Let us now work out one numerical example. We assume the same realistic parameters as above for easier comparison, namely: $〈n〉=0.1$, $f_G=10$ MHz, $t_G=5$ ns, ${ϵ}_B=0.25$, $f_{DCR}=1$ kcps, on top of that ${\sigma }_{DCR}=100$ cps, total in-gate detection rate $f_{QInTot}=4·{10}^4$ cps, and ${\sigma }_{QInTot}=1$ kcps. From Equarions (12), (14) and (15) we obtain: $p_{QInTot}=3.98·{10}^{-3}$, ${ϵ}_{QCh}=0.156$ and ${\sigma }_{QCh}=3.86·{10}^{-3}$. Then, Equarions (16) and (17) yield: ${\sigma }_{CIn}=9.4·{10}^{-6}$ and ${\sigma }_{COut}=1.8·{10}^{-9}$. Finally, even requiring a very high confidence level of 99.9999% $(p_{CONF}=0.999999)$, Eqs.(20) and (21) give a rather small/strict threshold values on coincidence probabilities: $p_{CInTHR}=9.4·{10}^{-3}$ and $p_{COutTHR}=$ $1.8·{10}^{-6}$.

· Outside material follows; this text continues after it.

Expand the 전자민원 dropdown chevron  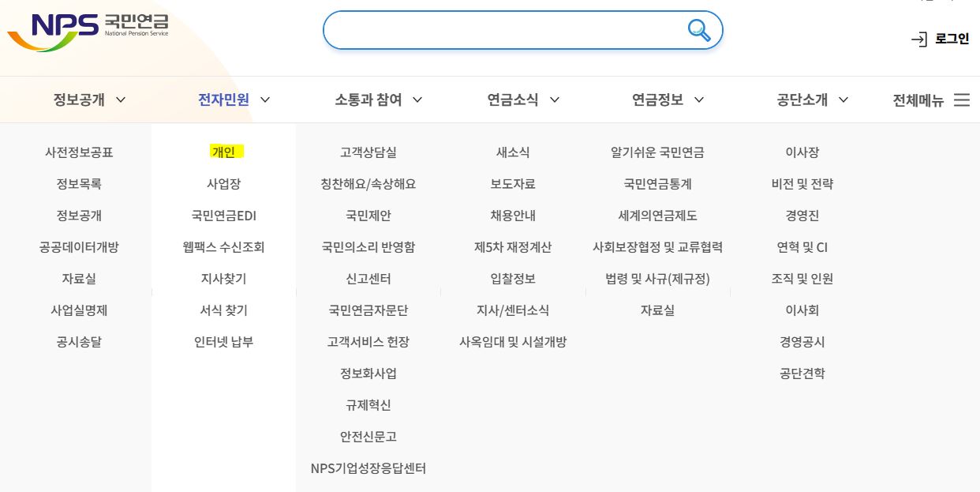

The criterion in Equation (22) tells us that as soon as $p_{CIn}^{\prime }\ge 9.4·{10}^{-3}$ or $p_{COut}^{\prime }\ge 1.8·{10}^{-6}$ one concludes, with 99.9999% confidence, that the session has been compromised. To appreciate the discerning capability of this defense, we should remember that for the DBA attacks described in the previous section, using the same values of communication parameters, we got $p_{CIn}^{\prime }\approx 0.94$ and $p_{COut}^{\prime }\approx 1.4·{10}^{-2}$ which is several orders of magnitude higher than their respective thresholds $p_{CInTHR}$ and $p_{COutTHR}$. We conclude that it is very unlikely that any multi-photon attack strategy would pass the criterion Equation (22) in conjunction with the setup of Figure 4.